黄瓜疫病发生普遍,黄瓜各个部位均可被侵染,造成幼苗猝倒、茎杆枯死、果实腐烂,严重时可导致绝产,对黄瓜产量影响很大。黄瓜疫病暴发突然,采瓜季节易造成黄瓜植株成片枯死,使黄瓜减产60%以上。青海、海南、江苏等地都曾有过黄瓜疫病大面积暴发的案例。黄瓜疫病的防治方法主要以农业防治(利用云南黑籽南瓜作砧木与黄瓜嫁接,利用太阳能对土壤进行消毒等)和化学防治(用72.2%霜霉威水、18.7%烯酰·吡唑酯水等)为主。这些防治措施受地理气候等因素影响,有多种局限性;而且化学试剂毒性强,在植物和土壤中停留时间长,容易使霉菌产生抗药性,对人类和环境造成威胁[11-13]。现有研究报道称,植物内生细菌不仅可以促进宿主植物生长、产生次生代谢产物,还可以增强宿主的抗逆性[14]。马东丽等以曼陀罗叶片为材料分离得到的内生细菌MY1 对谷瘟病菌等14 种植物病原真菌均有良好的抑菌效果,可以证实植物内生细菌具有增强宿主抗逆性的特点[15]。本研究以黄瓜叶片为材料发现对掘氏疫霉菌有较强抑制作用的3 株拮抗菌株,这3 株拮抗菌株分别属于泛菌属Pantoeasp.、假单胞菌属Pseudomonassp.和葡萄球菌属Staphylococcussp.,为植物内生菌相关研究提供材料,同时为利用植物内生细菌进行生物防治提供了有效思路。

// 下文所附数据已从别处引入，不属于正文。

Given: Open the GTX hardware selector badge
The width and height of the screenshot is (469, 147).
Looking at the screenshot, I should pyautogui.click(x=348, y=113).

利用植物内生菌防治植物病害异于传统方法,从植物-微生物互作、微生物之间互作、微生态等角度研究植物病原菌的防治绿色环保,具有很强的潜在应用价值[16]。Gao 等发现芽孢杆菌SXKF16-1 对茄花镰刀菌和尖叶镰刀菌具有明显的拮抗作用,能增加根区土壤细菌多样性,在防治土传病害黄芪根腐病的应用上有良好的研究前景[17];Wang 等研究证实丹参内生真菌抗真菌效果显著,对改善作物品质和生产具有重要意义[18]。目前,应用最广泛的拮抗微生物主要有链霉菌、芽孢杆菌、类芽孢杆菌及假单胞菌等[19-21]。芽孢杆菌具有促进植物生长的功能并应用于多种植物病原菌的生物防治,通过分泌细胞外代谢物如抗生素、细胞壁水解酶和铁载体等表现出拮抗活性[22]。而本研究筛选出的内生细菌假单胞菌属(Pseudomonassp.)CL9 对掘氏疫霉菌表现出较强的拮抗效果,其发酵液也存在很强的抑菌作用,说明该菌株也产生了某种抗菌物质,为后续深入研究内生拮抗细菌的抑菌作用机制提供良好的材料。
本研究以黄瓜叶片为材料,根据菌株的特征差异分离得到32 株内生细菌,随后利用平板对峙法及发酵液拮抗法实验进行复筛,最终得到3 株掘氏疫霉拮抗菌株。通过分子鉴定确定其分别属于泛菌属Pantoeasp.(CL7,菌丝抑制率45.2%)、假单胞菌属Pseudomonassp.(CL9,菌丝抑制率54.3%)和葡萄球菌属Staphylococcussp.(CL15,菌丝抑制率40.2%)。